Big Head Todd & The Monsters plan to log some major miles early next year, with the group lining up a winter road trip that launches in mid-January and supports a forthcoming compilation album.

The Denver-based trio kicks things off in its home state with shows in Aspen and Grand Junction on Jan. 18 and 19, respectively, and is scheduled to touch down in about 30 cities throughout the US by early March. Details are included below.

Also penciled in on the group's calendar is a six-day May event in Hawaii that will take the place of the band's annual "fan cruise" to the Virgin Islands. Instead, the group will spend a week on Hawaii's Big island, "playing intimate shows and spending time at the beach with fans," according to a press release. Information is available at the event's website.

To coincide with the tour, BHTM is set to release "From the Archives," a CD comprising demos and archived material from the band's early years.
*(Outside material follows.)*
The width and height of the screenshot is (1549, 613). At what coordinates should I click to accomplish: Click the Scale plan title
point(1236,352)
The disc will be available at the group's upcoming shows, as well as via its website and select independent record stores beginning in mid-January, according to an announcement from the band.
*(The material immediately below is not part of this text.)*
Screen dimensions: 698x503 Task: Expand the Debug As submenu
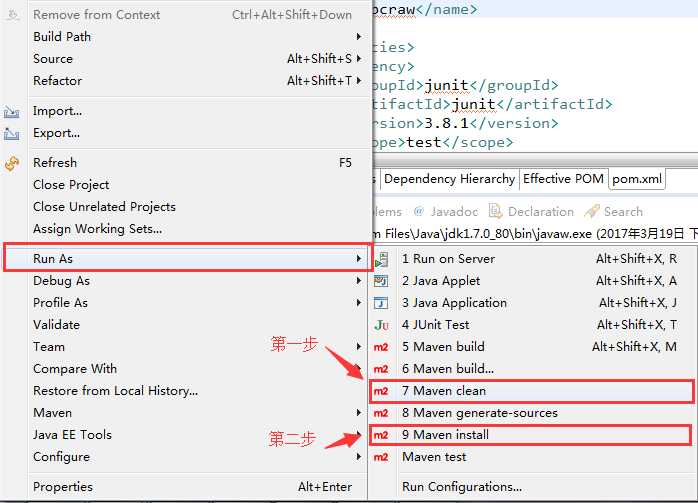(358, 281)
Big Head Todd & The Monsters haven't released a new studio album since last year's "Crimes of Passion." Instead, the group--guitarist/keyboardist/singer Todd Park Mohr, drummer Brian Nevin and bassist Rob Squires--has been going strictly digital these days, delivering new music to fans via free, monthly, four-song podcast files posted at their website, and encouraging those fans to share the material with others.

"Although we are open to all possibilities for the future, for now we are not thinking about records or 'albums,' although we will at some point soon make the podcast stuff available in CD form," Mohr wrote in a message posted at the site earlier this year. "BHTM is enjoying being able to get our work to you immediately, freely. ... If we continue at this rate, which I see no reason why not--you'll get the equivalent of 3 albums worth of BHTM a year for free! All we ask in return is if you like it--spread it. Oh, and we want you to check us out live too!"

Mohr, who said that he has "always believed that art should be free," can apparently afford to give his music away by keeping his overhead low; he and his bandmates record their material at his own solar-powered Colorado studio.

Despite the online availability of the group's newest music, fan demand has BHTM considering a traditional record release for sometime in 2007, according to the band's publicist.